SERVICE conditions of bank employees in the country were first codified in the Sastry Award at the industry level in 1952 and subsequently amended in the Desai Award in 1958. The era of bilateral discussions commenced in 1966. The first bipartite settlement was arrived on October 19, 1966, between the Indian Banks’ Association (IBA) and trade unions of bank employees. The latest in the series, the 11th bipartite settlement, was signed on November 11, 2020, with retrospective effect from November 1, 2017. This settlement will expire on October 31, 2022.

According to the abovementioned awards and settlements, there is no provision for casualisation or outsourcing of bank jobs. Temporary employees can be engaged subject to certain conditions for certain specified purposes only. Further, in Clause 31(h) of the 8th bipartite settlement on June 8, 2005, outsourcing of certain sophisticated bank jobs is provided only if existing employees cannot be retrained and reskilled to perform them. 

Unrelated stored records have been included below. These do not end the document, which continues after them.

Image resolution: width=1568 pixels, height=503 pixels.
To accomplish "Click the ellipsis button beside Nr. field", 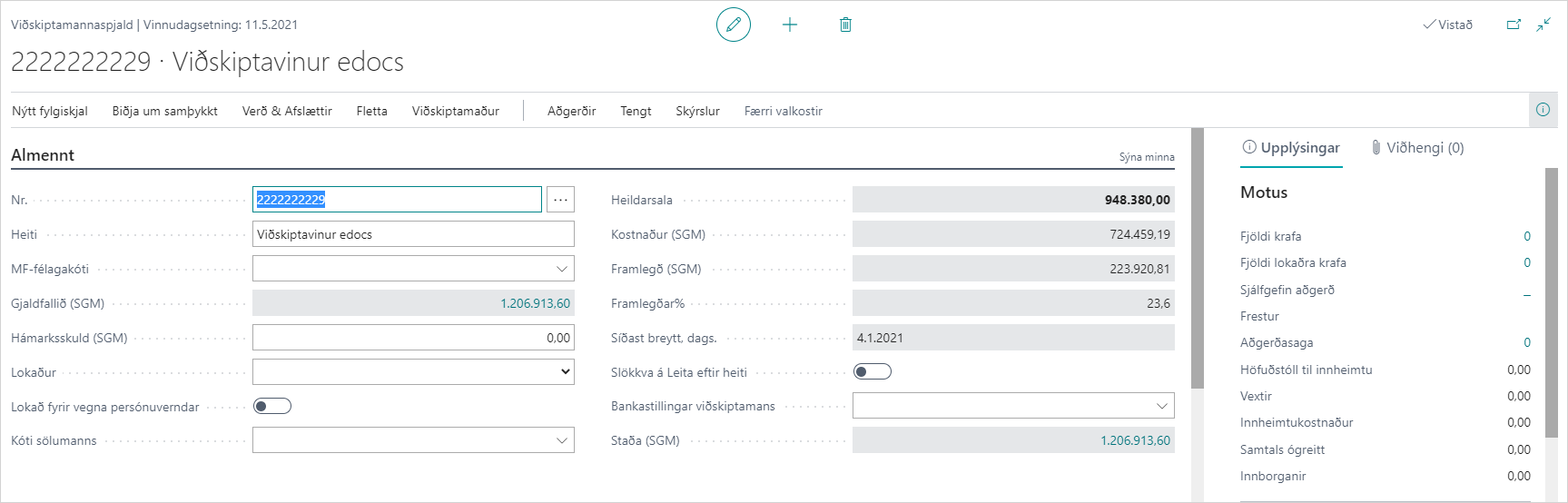I will click(560, 200).
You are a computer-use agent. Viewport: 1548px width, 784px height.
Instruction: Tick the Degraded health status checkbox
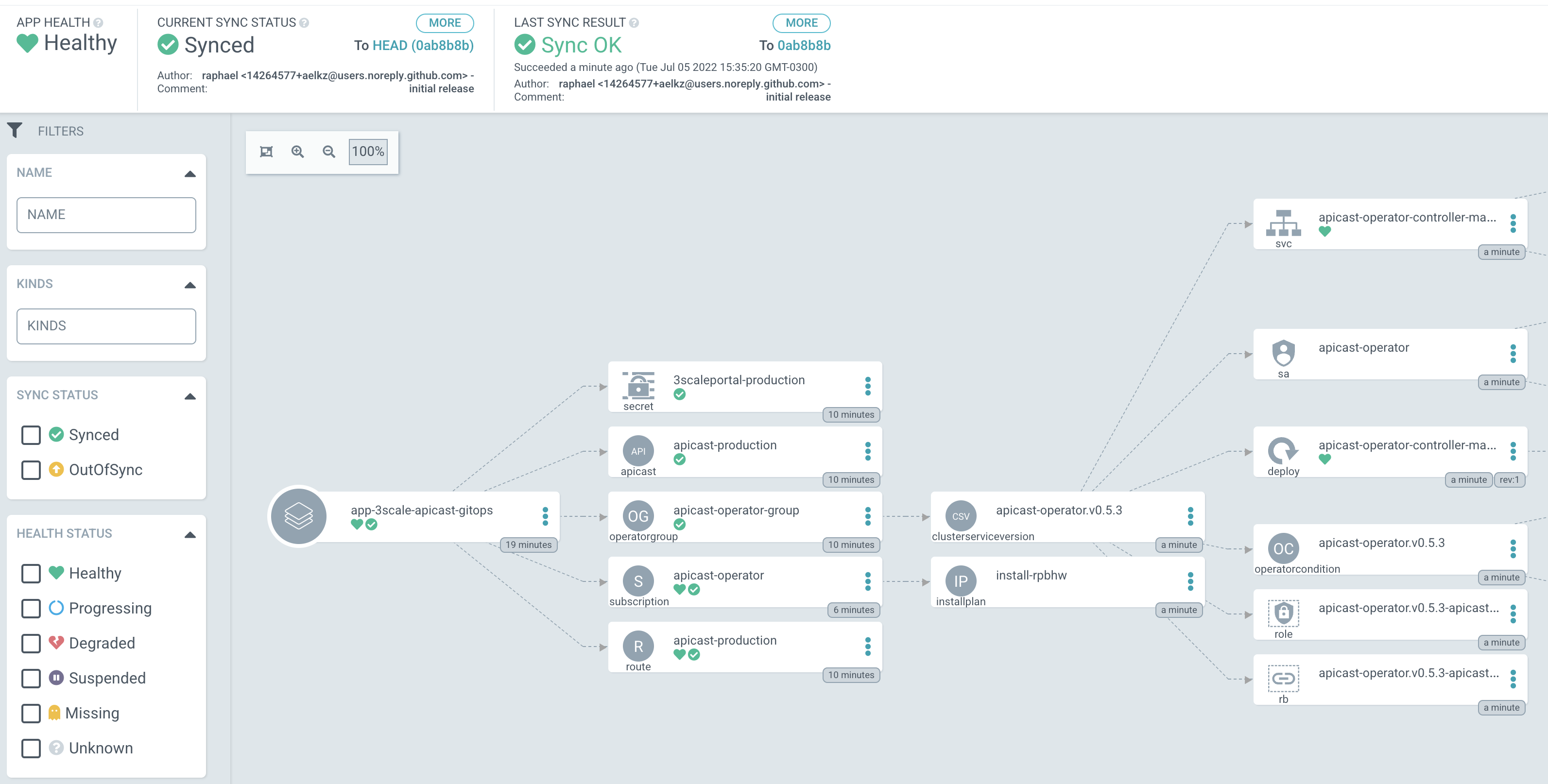pyautogui.click(x=31, y=644)
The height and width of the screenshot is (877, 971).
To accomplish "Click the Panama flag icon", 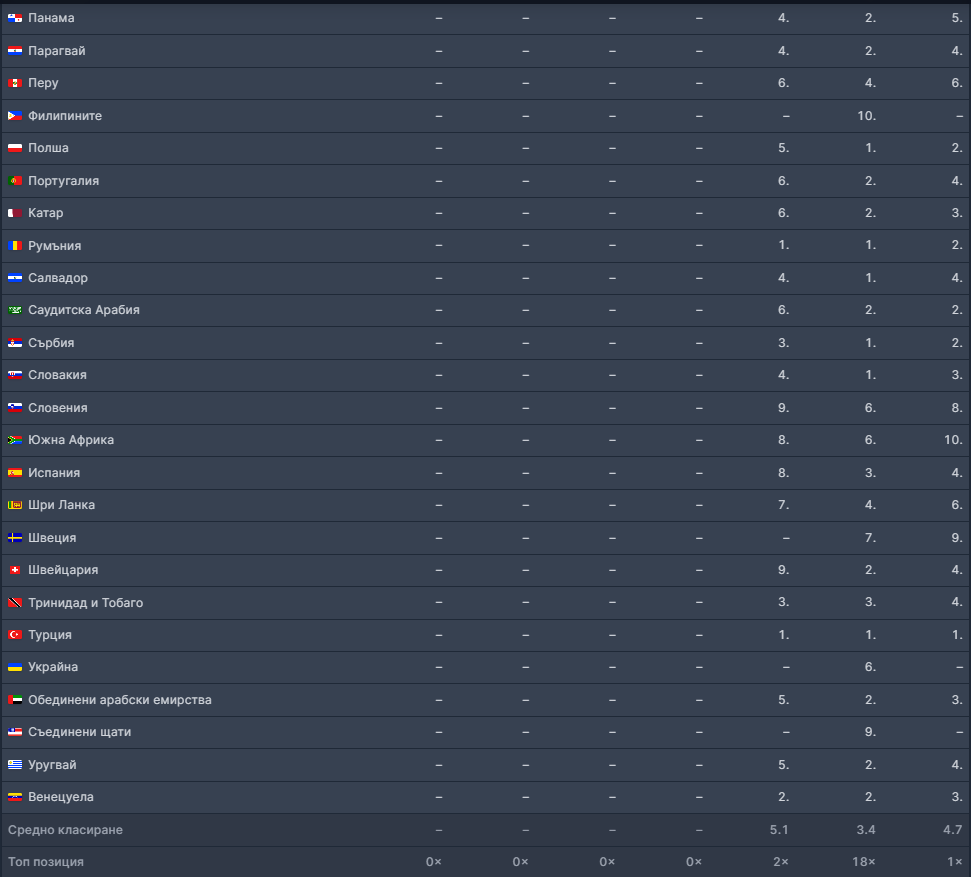I will [x=15, y=18].
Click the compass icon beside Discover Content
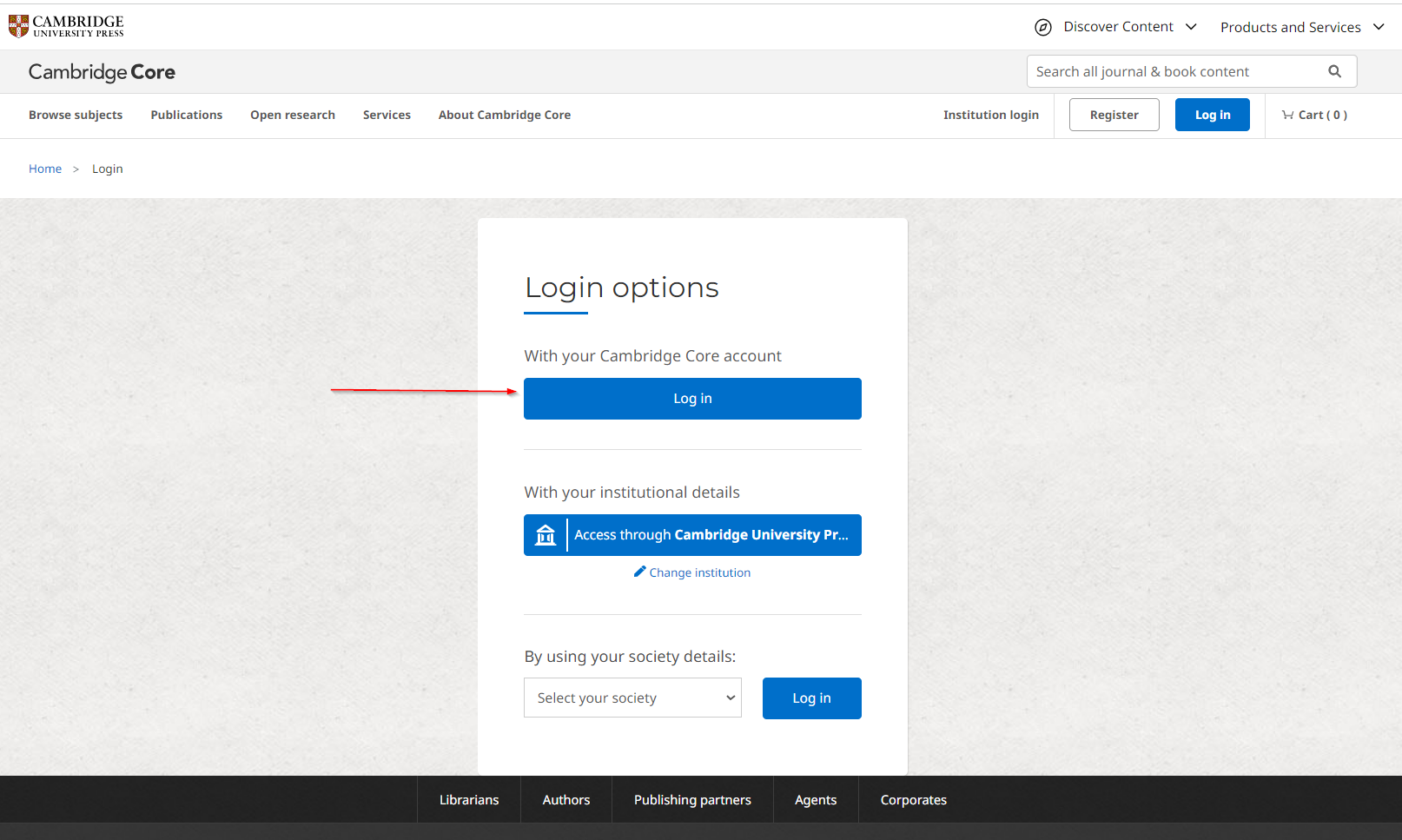The width and height of the screenshot is (1402, 840). pyautogui.click(x=1042, y=27)
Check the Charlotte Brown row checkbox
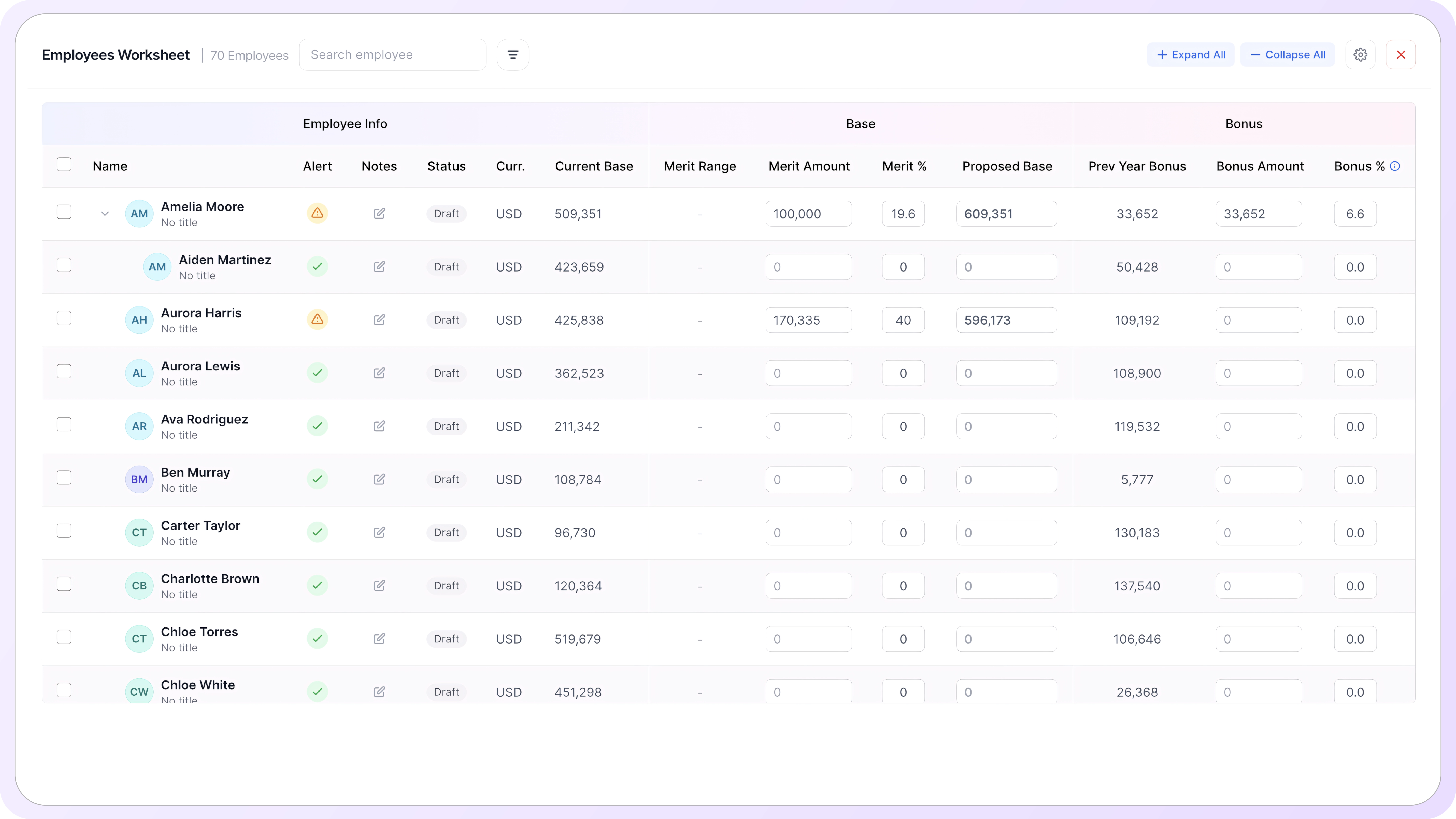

A handful of new generation hi-tech banks were inaugurated in the mid-1990s by the then UPA government led by prime minister Manmohan Singh, with ICICI Bank, HDFC Bank, Global Trust Bank, Centurion Bank and IndusInd Bank being among the firsts. From the very beginning, employees of the new generation of banks had no defined service conditions as existed in the banking industry. They were not covered by the Sastry and Desai Industrial Awards or bipartite settlements. They hired employees from within the banking industry and outside, but on different terms and conditions for different employees. They named it “talent hunt”. They justified undefined service conditions as a novel mode of recognition of talent. 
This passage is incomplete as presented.